:: Work to do ::
Copy out each of the rows below that contains the string "Given".

:: The data ::
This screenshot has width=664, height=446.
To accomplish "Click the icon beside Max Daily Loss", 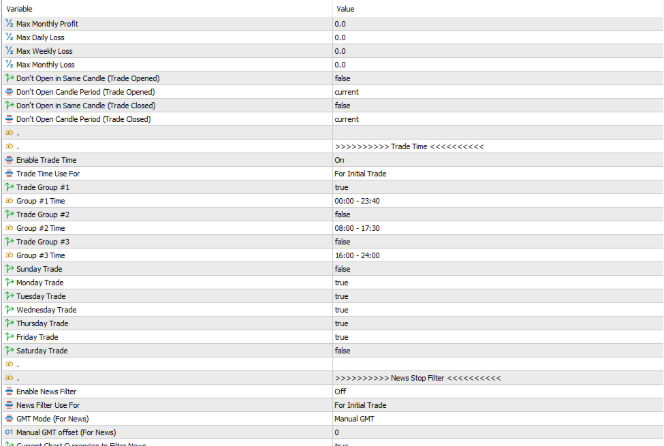I will coord(10,37).
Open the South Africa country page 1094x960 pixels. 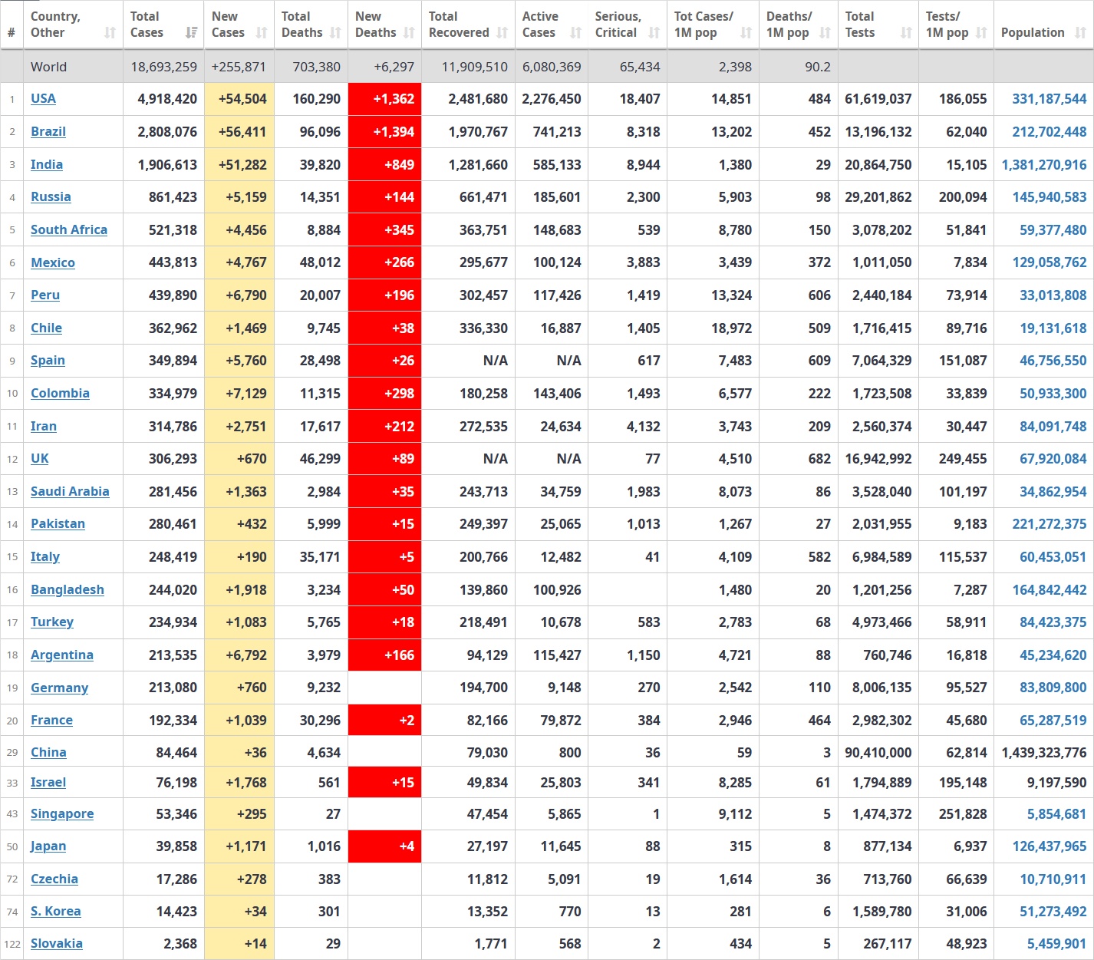[69, 230]
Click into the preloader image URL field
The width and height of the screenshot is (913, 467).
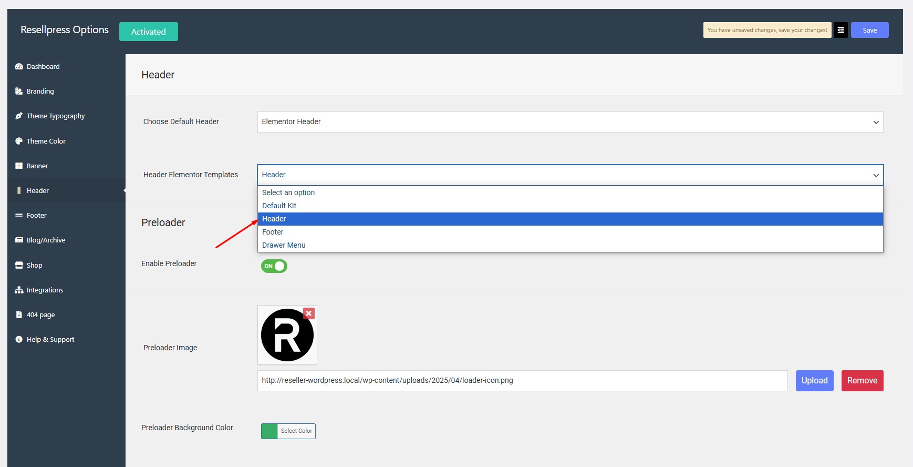522,381
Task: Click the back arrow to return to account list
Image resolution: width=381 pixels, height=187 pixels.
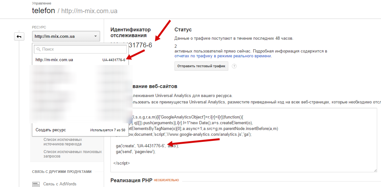Action: click(x=19, y=36)
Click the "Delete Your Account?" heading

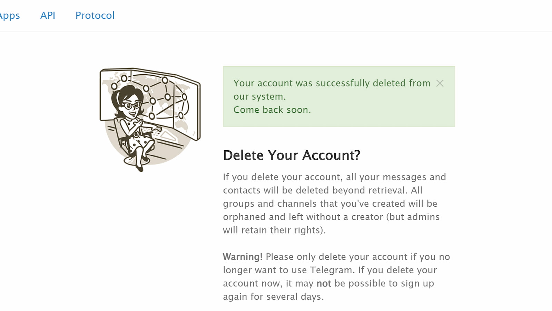[x=292, y=156]
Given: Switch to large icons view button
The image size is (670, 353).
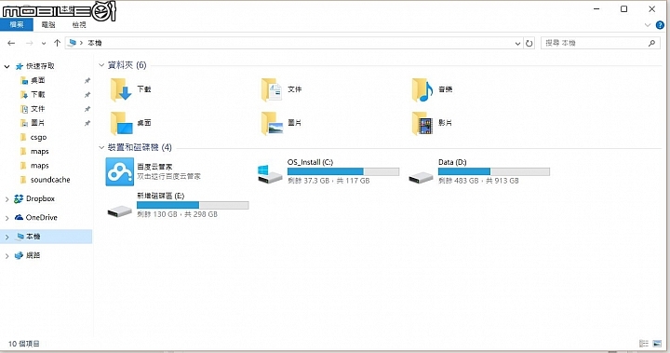Looking at the screenshot, I should coord(657,344).
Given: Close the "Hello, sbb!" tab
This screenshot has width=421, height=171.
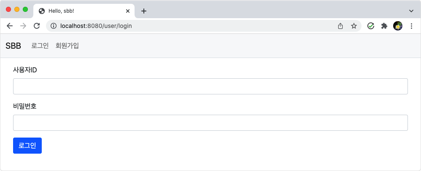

:: In response ::
Given: Switch to large icons view button
Given: Close the "Hello, sbb!" tab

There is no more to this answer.